- _WHAT THE EXERCISE ASKS_: Once you find the line with "Polikliniek chirurgie-heelkunde (B58)" in the entries below, return exactly every line from it through the line with "网站首页 (48, 387)".
PROVIDED RECORDS Start Marker
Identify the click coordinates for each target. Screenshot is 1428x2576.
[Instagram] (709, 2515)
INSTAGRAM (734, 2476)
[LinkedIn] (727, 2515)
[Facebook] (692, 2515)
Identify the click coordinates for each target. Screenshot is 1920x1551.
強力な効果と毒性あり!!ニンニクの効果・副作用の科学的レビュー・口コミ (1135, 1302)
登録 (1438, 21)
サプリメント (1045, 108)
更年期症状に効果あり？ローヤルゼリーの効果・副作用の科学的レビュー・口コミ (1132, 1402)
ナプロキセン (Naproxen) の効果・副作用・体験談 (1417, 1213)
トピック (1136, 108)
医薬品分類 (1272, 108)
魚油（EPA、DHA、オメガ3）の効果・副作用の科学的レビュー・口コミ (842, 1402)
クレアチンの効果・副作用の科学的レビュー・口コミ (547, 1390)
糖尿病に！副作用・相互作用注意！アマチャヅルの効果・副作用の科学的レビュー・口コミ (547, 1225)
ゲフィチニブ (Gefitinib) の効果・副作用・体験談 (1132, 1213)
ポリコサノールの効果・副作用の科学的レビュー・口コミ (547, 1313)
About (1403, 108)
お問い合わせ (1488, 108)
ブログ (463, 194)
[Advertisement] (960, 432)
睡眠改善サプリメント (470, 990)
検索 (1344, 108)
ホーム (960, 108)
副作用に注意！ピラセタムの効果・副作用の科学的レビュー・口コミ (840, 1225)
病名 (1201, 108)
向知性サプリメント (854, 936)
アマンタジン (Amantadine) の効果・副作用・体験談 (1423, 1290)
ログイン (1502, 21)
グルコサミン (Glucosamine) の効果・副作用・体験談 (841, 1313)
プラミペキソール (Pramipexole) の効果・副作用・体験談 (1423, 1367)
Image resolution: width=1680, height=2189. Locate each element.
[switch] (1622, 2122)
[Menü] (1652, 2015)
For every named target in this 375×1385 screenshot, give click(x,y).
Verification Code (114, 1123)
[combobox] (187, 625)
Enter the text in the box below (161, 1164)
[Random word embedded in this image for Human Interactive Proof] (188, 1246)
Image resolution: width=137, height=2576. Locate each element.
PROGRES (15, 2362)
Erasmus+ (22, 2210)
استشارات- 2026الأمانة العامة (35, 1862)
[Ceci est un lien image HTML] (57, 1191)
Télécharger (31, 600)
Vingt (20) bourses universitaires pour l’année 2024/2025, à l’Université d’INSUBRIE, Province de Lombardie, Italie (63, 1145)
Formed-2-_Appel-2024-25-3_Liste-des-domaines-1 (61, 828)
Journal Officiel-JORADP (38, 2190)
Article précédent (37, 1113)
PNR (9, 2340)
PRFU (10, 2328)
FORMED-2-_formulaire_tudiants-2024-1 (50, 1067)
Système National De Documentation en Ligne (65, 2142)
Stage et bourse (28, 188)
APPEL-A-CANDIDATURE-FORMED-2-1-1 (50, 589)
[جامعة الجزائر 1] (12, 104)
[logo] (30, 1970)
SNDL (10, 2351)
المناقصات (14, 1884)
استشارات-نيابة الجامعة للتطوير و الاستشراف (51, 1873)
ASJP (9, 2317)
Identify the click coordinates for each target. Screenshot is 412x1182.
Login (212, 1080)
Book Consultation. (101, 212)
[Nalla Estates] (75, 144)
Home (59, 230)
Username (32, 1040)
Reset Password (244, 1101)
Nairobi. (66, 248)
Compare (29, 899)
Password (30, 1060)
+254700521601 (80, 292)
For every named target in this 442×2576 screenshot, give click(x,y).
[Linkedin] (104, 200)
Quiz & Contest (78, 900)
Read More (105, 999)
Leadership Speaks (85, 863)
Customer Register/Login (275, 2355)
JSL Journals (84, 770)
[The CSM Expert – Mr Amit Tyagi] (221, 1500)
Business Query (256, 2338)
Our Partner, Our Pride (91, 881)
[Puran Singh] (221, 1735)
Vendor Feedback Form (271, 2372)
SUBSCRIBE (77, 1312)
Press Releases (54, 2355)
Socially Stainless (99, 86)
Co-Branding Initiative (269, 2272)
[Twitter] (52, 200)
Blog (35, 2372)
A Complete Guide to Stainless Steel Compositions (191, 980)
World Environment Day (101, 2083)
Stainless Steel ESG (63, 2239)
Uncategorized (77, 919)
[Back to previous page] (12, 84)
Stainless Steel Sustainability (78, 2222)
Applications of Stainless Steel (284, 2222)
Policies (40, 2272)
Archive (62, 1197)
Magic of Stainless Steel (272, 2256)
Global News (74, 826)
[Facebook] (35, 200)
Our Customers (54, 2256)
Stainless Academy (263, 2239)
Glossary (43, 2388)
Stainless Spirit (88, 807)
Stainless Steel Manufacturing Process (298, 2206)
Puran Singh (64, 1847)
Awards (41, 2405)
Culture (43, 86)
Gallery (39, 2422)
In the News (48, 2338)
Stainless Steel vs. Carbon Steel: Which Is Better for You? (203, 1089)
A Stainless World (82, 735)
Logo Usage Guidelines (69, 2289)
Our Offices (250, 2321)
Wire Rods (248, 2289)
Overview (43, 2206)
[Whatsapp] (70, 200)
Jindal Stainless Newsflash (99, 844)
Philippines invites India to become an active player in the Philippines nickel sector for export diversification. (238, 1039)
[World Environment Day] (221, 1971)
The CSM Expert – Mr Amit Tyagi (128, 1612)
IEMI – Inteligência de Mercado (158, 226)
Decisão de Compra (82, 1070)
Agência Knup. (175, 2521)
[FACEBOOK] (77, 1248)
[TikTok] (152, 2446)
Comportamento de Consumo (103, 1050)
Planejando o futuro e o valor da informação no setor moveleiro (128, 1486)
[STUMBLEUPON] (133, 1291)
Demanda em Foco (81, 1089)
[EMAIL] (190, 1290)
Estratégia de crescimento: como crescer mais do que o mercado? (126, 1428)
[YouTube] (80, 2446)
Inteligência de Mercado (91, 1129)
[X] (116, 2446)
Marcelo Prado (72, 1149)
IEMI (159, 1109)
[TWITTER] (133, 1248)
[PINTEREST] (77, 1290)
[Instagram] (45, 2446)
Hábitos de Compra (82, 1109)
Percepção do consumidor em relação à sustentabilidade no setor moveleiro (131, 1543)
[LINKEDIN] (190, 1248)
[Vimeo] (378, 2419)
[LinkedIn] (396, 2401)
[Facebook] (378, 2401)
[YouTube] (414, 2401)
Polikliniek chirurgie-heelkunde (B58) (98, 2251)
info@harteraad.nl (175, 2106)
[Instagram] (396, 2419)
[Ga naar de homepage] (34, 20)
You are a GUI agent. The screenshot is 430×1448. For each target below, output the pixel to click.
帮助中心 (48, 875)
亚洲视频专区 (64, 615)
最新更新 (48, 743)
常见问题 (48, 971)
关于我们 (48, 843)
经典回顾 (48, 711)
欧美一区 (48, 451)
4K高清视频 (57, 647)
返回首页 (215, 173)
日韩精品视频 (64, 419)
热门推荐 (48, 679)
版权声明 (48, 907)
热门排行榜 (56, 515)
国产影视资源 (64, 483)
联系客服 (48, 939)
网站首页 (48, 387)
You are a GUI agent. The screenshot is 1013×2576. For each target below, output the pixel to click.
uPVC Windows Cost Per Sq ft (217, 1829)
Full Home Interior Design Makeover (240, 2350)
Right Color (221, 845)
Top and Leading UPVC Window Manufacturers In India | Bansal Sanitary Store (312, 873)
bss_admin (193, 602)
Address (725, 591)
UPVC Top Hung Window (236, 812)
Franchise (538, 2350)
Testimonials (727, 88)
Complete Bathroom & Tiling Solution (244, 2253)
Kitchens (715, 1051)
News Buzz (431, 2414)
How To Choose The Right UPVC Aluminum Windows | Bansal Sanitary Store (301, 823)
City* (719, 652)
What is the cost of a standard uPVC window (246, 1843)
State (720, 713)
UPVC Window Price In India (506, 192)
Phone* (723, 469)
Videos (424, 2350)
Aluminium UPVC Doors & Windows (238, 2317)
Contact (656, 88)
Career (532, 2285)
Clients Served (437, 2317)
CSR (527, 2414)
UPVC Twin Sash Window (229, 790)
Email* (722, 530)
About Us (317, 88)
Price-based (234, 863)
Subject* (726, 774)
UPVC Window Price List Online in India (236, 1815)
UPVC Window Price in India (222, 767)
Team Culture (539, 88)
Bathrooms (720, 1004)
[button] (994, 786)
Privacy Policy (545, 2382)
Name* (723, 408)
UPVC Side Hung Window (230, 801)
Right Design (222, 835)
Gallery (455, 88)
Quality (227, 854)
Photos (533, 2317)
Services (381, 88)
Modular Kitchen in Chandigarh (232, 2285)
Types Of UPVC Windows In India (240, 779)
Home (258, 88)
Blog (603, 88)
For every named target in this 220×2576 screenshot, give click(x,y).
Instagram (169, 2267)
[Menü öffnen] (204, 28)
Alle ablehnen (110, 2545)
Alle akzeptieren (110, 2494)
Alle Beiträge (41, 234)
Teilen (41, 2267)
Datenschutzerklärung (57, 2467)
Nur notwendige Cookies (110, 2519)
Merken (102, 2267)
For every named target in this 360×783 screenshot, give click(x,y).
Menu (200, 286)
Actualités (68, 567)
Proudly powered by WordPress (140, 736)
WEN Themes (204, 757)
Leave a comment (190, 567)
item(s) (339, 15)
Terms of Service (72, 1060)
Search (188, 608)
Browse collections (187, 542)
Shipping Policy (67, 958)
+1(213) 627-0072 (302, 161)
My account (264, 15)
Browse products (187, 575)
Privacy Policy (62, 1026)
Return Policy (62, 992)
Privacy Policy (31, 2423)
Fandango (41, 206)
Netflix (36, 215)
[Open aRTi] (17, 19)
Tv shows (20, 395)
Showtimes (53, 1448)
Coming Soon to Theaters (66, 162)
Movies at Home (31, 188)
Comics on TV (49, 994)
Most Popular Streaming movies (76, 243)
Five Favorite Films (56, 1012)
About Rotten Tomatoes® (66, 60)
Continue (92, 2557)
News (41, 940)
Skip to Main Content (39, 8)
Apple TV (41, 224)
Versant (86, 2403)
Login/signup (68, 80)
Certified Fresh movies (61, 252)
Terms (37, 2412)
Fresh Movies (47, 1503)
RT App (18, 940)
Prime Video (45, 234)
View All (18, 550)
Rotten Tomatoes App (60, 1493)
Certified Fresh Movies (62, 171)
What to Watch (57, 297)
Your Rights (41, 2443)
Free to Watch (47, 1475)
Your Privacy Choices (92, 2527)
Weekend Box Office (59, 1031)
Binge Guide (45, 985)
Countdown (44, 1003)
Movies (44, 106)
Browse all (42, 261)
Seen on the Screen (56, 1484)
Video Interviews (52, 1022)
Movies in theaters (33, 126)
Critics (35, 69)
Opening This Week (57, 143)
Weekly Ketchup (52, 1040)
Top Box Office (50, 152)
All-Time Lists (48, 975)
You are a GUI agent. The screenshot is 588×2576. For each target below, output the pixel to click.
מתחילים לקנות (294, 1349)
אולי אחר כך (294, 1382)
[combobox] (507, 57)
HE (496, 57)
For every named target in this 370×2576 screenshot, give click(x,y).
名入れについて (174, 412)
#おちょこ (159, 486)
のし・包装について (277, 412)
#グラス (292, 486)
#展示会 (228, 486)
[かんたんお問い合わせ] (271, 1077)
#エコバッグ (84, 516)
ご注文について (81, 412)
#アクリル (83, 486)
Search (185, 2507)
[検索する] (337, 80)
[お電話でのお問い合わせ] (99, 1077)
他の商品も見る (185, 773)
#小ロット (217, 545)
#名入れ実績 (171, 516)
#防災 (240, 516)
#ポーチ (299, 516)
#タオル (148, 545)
PROVIDED RECORDS End Marker
- _WRITTEN ANSWER_:
Polikliniek chirurgie-heelkunde (B58) (98, 2251)
info@harteraad.nl (175, 2106)
[Instagram] (396, 2419)
[Ga naar de homepage] (34, 20)
You are a GUI agent. The screenshot is 430×1448. For each target below, output the pixel to click.
帮助中心 (48, 875)
亚洲视频专区 (64, 615)
最新更新 (48, 743)
常见问题 (48, 971)
关于我们 (48, 843)
经典回顾 (48, 711)
欧美一区 (48, 451)
4K高清视频 (57, 647)
返回首页 (215, 173)
日韩精品视频 (64, 419)
热门推荐 (48, 679)
版权声明 (48, 907)
热门排行榜 (56, 515)
国产影视资源 (64, 483)
联系客服 (48, 939)
网站首页 (48, 387)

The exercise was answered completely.